Das Ende der Enthaltsamkeit?
Augsburger Panther spüren Aufwind im finanziellen Bereich
Mit den Augsburger Panthern beginnen wir bei EISHOCKEY.INFO heute unsere Vorschau-Serie für die Vereine der Deutschen Eishockey Liga (DEL). Vielleicht wird sich mancher Leser fragen, warum wir mit einer vermeintlich "grauen Maus" der Liga beginnen. Nein, das Alphabet und der Anfangsbuchstabe der Stadt Augsburg haben daran keine Schuld. Es lohnt sich vielmehr, genauer hinter die Kulissen des Fuggerstädter DEL-Teams zu schauen. Denn dort hat sich in den letzten Monaten viel getan.
Ja, es stimmt: Die spannendsten Veränderungen spielen sich im wirtschaftlichen Umfeld der chronisch klammen Panther ab.
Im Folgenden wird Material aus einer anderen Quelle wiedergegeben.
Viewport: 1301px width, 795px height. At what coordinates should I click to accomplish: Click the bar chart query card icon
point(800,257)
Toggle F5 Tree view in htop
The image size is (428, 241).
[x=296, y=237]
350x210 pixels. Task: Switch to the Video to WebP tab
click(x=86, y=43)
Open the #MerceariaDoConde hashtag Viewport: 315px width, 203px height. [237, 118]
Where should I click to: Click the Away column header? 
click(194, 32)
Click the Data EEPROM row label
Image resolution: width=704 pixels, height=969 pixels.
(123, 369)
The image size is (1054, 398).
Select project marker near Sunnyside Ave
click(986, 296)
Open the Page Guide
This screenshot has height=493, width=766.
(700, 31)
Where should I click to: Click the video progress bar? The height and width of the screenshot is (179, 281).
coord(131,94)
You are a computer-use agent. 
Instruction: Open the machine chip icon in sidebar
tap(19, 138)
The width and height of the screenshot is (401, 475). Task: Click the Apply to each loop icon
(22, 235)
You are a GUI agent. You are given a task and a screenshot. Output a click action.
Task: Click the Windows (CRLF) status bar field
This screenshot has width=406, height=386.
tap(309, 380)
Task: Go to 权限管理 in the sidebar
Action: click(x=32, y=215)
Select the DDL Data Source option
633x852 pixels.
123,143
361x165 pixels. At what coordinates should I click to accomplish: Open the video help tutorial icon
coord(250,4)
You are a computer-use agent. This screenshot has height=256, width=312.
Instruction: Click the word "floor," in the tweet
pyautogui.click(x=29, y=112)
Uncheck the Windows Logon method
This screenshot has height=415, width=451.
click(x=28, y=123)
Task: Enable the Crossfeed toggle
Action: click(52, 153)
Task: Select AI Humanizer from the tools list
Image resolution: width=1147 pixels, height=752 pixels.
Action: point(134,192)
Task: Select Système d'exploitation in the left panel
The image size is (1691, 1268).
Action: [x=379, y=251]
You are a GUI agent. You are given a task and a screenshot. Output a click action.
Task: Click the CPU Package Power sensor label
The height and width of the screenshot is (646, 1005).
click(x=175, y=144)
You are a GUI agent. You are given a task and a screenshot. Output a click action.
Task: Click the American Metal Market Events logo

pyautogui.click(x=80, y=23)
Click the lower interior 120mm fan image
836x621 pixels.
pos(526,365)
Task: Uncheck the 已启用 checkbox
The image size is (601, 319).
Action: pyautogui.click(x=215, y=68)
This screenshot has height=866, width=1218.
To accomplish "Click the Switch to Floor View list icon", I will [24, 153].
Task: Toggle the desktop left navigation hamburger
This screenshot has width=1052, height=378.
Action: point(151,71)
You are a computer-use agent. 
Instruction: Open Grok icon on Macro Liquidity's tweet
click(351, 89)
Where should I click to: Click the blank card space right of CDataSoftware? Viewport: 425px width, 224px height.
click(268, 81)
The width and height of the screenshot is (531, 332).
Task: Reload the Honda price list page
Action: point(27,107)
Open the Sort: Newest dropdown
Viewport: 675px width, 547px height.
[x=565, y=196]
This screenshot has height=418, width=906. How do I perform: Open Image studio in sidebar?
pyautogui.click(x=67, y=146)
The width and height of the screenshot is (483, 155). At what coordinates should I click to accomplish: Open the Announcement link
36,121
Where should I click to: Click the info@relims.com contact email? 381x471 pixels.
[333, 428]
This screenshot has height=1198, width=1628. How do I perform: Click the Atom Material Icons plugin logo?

Trotzdem man zumindest mit heutigem Stand mal wieder mit "blanker Brust", also ohne echten Hauptsponsor dasteht, konnten die Einnahmen im Sponsorenbereich schon jetzt gesteigert werden. Neue Partner kamen hinzu und bestehende Unterstützer haben ihr Engagement aufgestockt.
Eine weitere wichtige Rolle in den administrativen Planungen des Clubs spielt der sich nun endlich dem Ende zuneigende Umbau des Curt-Frenzel-Stadions, das nach jahrelangen nervtötenden Bauaktivitäten seine Entwicklung vom "zugigsten Eisstadion der Welt" hin zu einem geschlossenen Eishockey-Schmuckkästchen nun fast vollendet hat. Zwar können die Fans auf der Panther-Homepage über die Webcam mitverfolgen, dass bis zum ersten Heimspiel noch einiges zu tun ist, doch mit einem konkurrenzfähigen Stadion winken den Panthern jetzt steigende Einnahmen aus der VIP-Hospitality, der Stadionwerbung und natürlich aus den Eintrittskartenverkäufen selbst. Die insgesamt über 30 Millionen Euro, die in das "CFS" investiert wurden, sollen sich schließlich auszahlen. Für die Stadt und den Verein. Das schafft Spielräume, die das Management der Panther, das kürzlich um Ex-Torhüter Leo Conti erweitert wurde, bislang nicht hatte.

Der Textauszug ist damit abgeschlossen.